Habitualmente, las personas encontramos dos vías fundamentales para resolver los conflictos: el afrontamiento o la evitación (no consideraremos, per se, el bloqueo una estrategia de resolución ya que realmente podría ser un paso previo a cualquiera de los dos anteriores).
Estamos bastante acostumbrados a escuchar que la evitación de los problemas no es una estrategia adecuada para resolverlos y, evidentemente, esto es cierto en función de cuál sea el objetivo que tengamos con respecto a la otra persona.
Por ejemplo, si tengo un problema de convivencia con mi pareja y no expreso mis necesidades, probablemente esta dificultad se agravará con el tiempo llevando a una cadena de diferencias acumuladas entre ambos.
Sin embargo, si coincido puntualmente con alguien con una opinión política, religiosa y/o social distinta a la mía, es probable que opte por evitar entrar en una discusión que no nos va a llevar a ningún punto. Es cierto que no vamos a resolver el conflicto, pero, ¿era nuestra intención? ¿O meramente buscamos tener un encuentro pacífico?
Afrontar un problema supone una inversión emocional importante en tanto a que hacemos frente a mostrar nuestras vulnerabilidades, expresar nuestras necesidades y lanzar peticiones a la espera de que la otra parte las reciba de buen grado (algo que no siempre va a ocurrir).
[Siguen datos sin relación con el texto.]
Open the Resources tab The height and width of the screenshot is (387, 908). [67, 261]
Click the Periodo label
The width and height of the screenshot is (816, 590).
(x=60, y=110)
Por todo lo anterior, a menudo se hace difícil dar este paso en la comunicación en pareja.
¿Qué ocurre cuando hay niños o adolescentes en la familia?
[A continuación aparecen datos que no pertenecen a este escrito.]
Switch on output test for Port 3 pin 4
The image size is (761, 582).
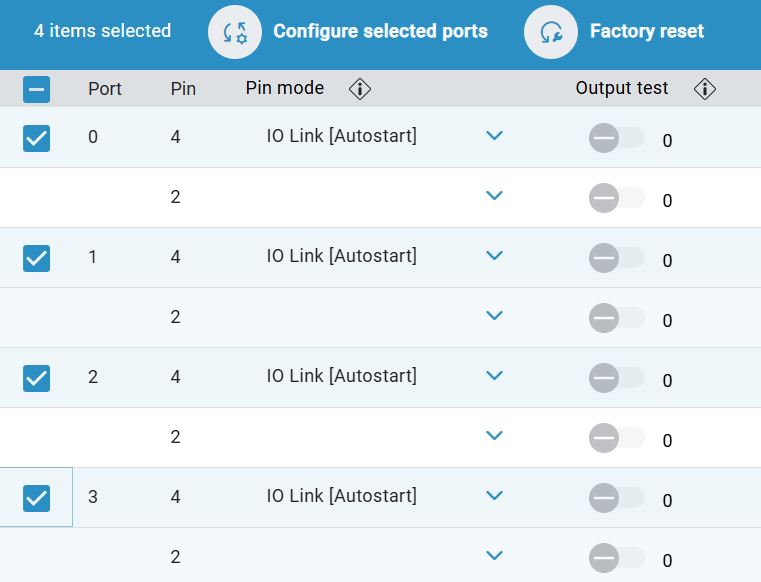pyautogui.click(x=615, y=499)
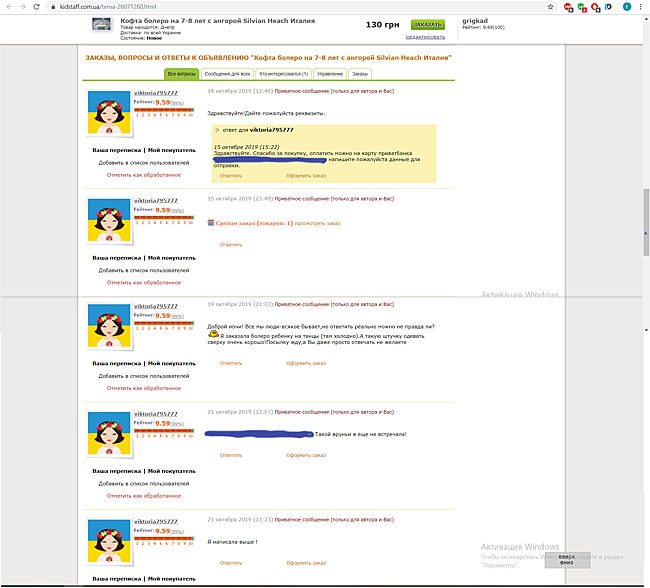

Las diferencias entre personas van a surgir exactamente igual, independientemente de la presencia o ausencia de hijos; en esencia porque seguimos hablando de dos personas distintas, con necesidades diferentes y que se encuentran en constante evolución y que, valga la redundancia, tienen que “encontrarse” de nuevo cada día.
No obstante, el manejo del conflicto con menores debe ser sustancialmente distinto, dado que los niños y adolescentes pueden, en primer lugar, no entender los motivos de discusión de sus padres y, en segundo, sentirse tremendamente afligidos al observar un cambio actitudinal en ellos al que no están en absoluto acostumbrados.
Se entiende que, a partir de la adolescencia tardía (en torno a los catorce/quince años), estar presentes en una discusión de los padres (siempre que sea asertiva y respetuosa) no necesariamente es una vivencia dolorosa para los hijos, sino que más bien les conecta con la realidad de las diferencias en las relaciones humanas y en cómo es importante buscar formas de resolverlas o, en la medida de lo posible, mitigarlas.
No tanto así ocurre con los niños, que en su comprensión aún limitada del mundo pueden hacer interpretaciones drásticas de la situación (“mis padres se van a separar”) o atribuciones erróneas al motivo de conflicto (“es culpa mía”).
¿Qué podemos hacer cuando surgen diferencias entre los adultos de la familia?
- Posponer el debate sobre el tema: En la medida de lo posible, aplazar a un momento de intimidad de la pareja el razonamiento sobre lo ocurrido, de manera que no haya presencia de menores y, además, pueda existir un mayor espacio para el diálogo sin presiones externas.
- Si no es posible la posposición, tratar de buscar un lugar tranquilo en el que los menores no participen de la escucha.
- Si lo anterior tampoco es posible, tomar cierta distancia (temporal): Puede ser adecuado que alguna de las partes abandone provisionalmente el lugar en el que se haya originado el conflicto, incluso quizá pueda salir a caminar un rato para atenuar la intensidad emocional que se deriva de la emoción del enfado.
- En estos casos, aunque también serviría en el punto número dos, podemos trasladar a un formato escrito lo que nos ha molestado y lo que necesitamos transmitir a la otra parte, a modo de estructuración de nuestro pensamiento.
En el caso de que algún menor de la familia haya sido partícipe del conflicto de alguna forma, es recomendable que, al resolverlo, pueda haber una conversación con los adultos en la que se pueda clarificar que las diferencias entre padres son independientes de la relación con los niños.
De esta forma, también introducimos desde la infancia la variable del conflicto y su resolución con nuestros hijos, normalizando que las personas somos distintas, podemos chocar en base a ello, y también podemos desarrollar estrategias para acercarnos cuando éstas surgen.